According to the slides, Intel does not see any roadblocks in its product strategy which is laid out to deliver new processor architectures in even years and die-shrinks in odd years. Nehalem, scheduled for a Q4 release in desktop flavors, is Intel’s new architecture that will carry the company through 2010.

In 2009, Nehalem will be scaled down from a 45 nm to the 32 nm core Westmere. Sandy Bridge will be the successor of Nehalem’s architecture and debut in 2010 as a 32 nm CPU. Ivy Bridge will shrink Sandy Bridge to 22 nm in 2011 and Haswell will be a completely new architecture that is planned to be introduced in 2012 as a 22 nm chip.

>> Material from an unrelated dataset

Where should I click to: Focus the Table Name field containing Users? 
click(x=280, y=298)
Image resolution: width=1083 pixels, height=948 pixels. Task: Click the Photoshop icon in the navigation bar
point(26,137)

Next week will be packed with technical news about Nehalem, but the published slides do not reveal much more than what we already know - that Nehalem will be an extremely flexible architecture that can be easily fine-tuned because of its modular approach. The number of cores, memory channels, QPI links, cache size, power management features and integration of graphics capability is adjustable and is likely to bring more variety to Intel’s product line-up than ever before. This new capability should make especially Apple happy, as the company tends to always look for differentiators for its products.

Sandy Bridge, will bring some interesting new features. Canardplus speculates that it will have eight cores, 512 kB L2 cache and 16 MB L3 cache. Big changes include the additions of Intel’s "Advanced Vector Extensions", which will bring a switch from 128 bit to 256 bit vectors to increase the floating point performance of the CPUs and extensible new opcode (VEX) to decrease the size of the software code.

Haswell is Intel’s pitch to keep you interested in what is coming down the road and we do not expect Intel to release lots of details of the architecture. What we do know, however, is that it will be a 22 nm chip that in fact may already be part of the research process at Intel’s Oregon D1D fab. Canardplus says that the new architecture will deliver "revolutionary" power savings and will have the capability to support a co-processor such as a vector accelerator within a single package. There is also FMA (Fused Multiply-Add) functionality, which enables multiplication and addition processing via the same instruction and result in much higher compute density.